Dalam hal faktor risiko yang dapat diubah, dr Bob menuturkan, pentingnya gaya hidup yang teratur. “Sekarang zaman sudah semakin maju, banyak wanita yang berkeluarga di usia 30 tahun ke atas. Padahal, di usia tersebut insiden terjadinya kanker cukup tinggi.
Sebelum usia 30 tahun, wanita seharusnya sudah memikirkan mempunyai anak dan menyusui karena ASI merupakan obat untuk mencegah kanker payudara,” papar dr Bob. Dia juga menyarankan agar wanita memiliki berat badan ideal, ditambah diet seimbang dan aktivitas fisik untuk mencegah terjadinya kanker payudara.
“Saat melakukan Sadari, usahakan di kamar mandi ada kaca yang meliputi pinggang sampai wajah, setiap bulan lihat payudaranya, ada perubahan kulit atau tidak di sekitar putting. Kalau ada harus cek ke dokter, jika tidak ada bisa cek lagi bulan berikutnya. Setelah dilihat harus diraba, tangan kanan meraba payudara kiri dari arah pinggir memutar sampai ke arah puting dan pencet jika keluar cairan merah ada indikasi kanker payudara,” papar dr Bob.
Dia menambahkan bahwa pria pun memiliki risiko terkena kanker payudara, meskipun hanya sekitar 1% dari kanker payudara pada umumnya. Namun, kanker payudara pada pria lebih ganas dibandingkan kanker pada perempuan.

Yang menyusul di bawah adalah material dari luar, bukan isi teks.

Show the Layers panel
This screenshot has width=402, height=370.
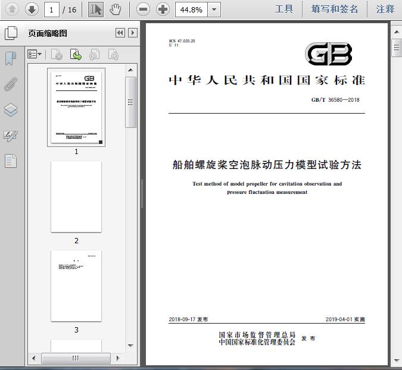point(11,110)
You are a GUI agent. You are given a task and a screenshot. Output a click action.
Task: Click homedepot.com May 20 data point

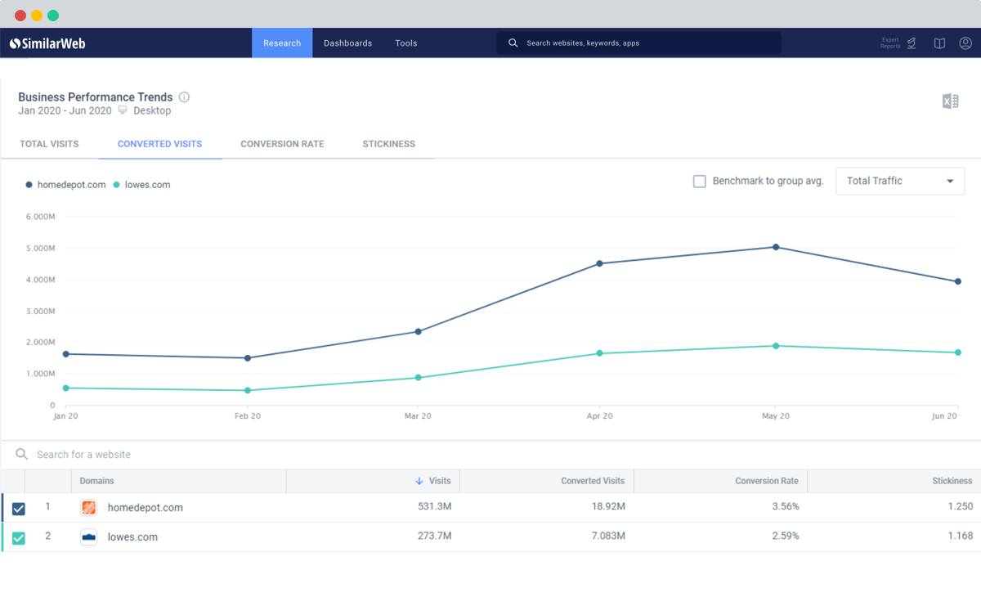pos(776,247)
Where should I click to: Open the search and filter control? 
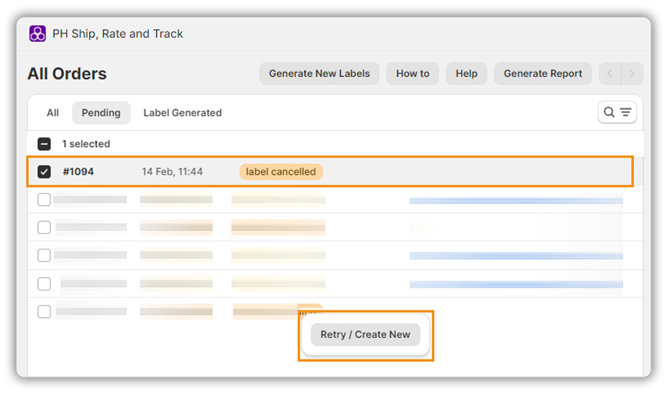click(617, 112)
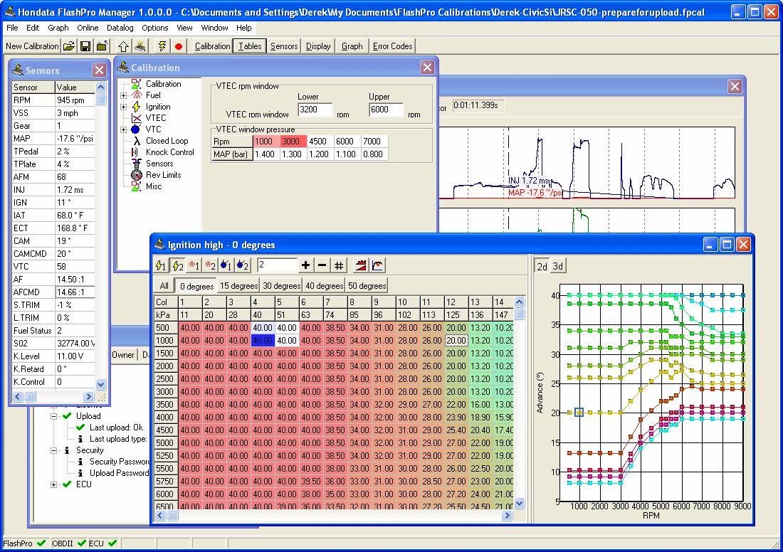Open the Datalog menu
783x552 pixels.
[120, 28]
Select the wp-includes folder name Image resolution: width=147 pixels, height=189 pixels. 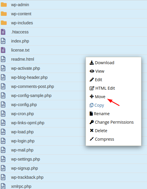tap(22, 23)
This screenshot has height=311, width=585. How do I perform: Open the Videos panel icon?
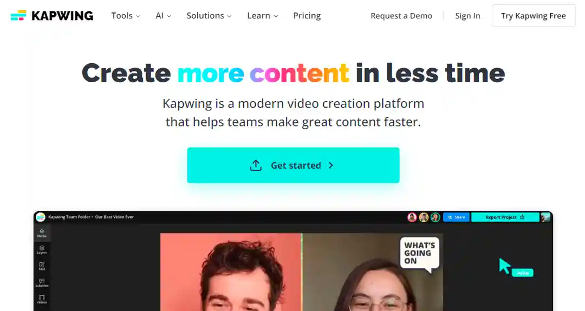point(42,299)
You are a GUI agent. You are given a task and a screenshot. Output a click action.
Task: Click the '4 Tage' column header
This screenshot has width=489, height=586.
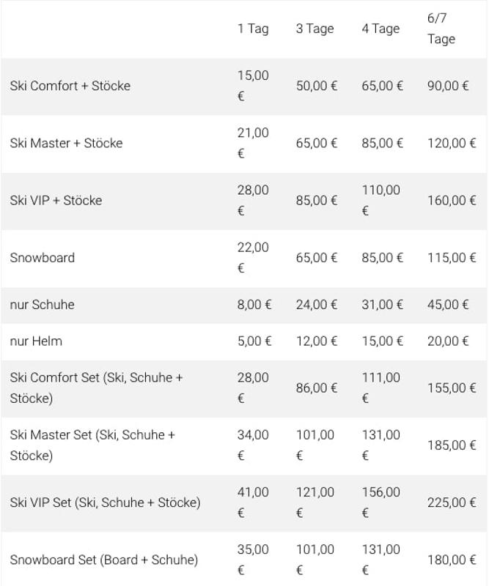[380, 29]

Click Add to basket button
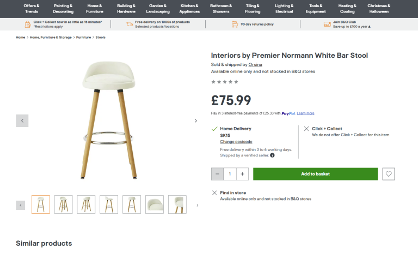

“Kanker payudara yang terjadi pada laki-laki ini biasanya terjadi akibat obesitas, adanya kelainan pada buah zakar, hingga pengaruh mengonsumsi obat hormonal. Hal ini dapat dicegah dengan mempertahankan berat badan yang ideal dan sehat melalui olahraga yang teratur dan mengonsumsi makanan yang sehat,” beber dr Bob.
“Kami terus mengedukasi masyarakat Indonesia untuk menghindari penyakit kanker dengan menjalankan pola hidup CERDIK (cek kesehatan berkala, enyahkan asap rokok, rajin aktivitas fisik, diet seimbang, istirahat cukup, kelola stres). Selain itu, masyarakat dianjurkan segera berkonsultasi dengan dokter spesialis kanker atau onkolog bila ditemukan benjolan atau perubahan pada payudara saat melakukan Sadari atau Sadanis. Perilaku menunda akan menjadikan sel kanker berkembang lebih ganas lagi dan mengurangi peluang untuk sembuh,” ucap dr Lily.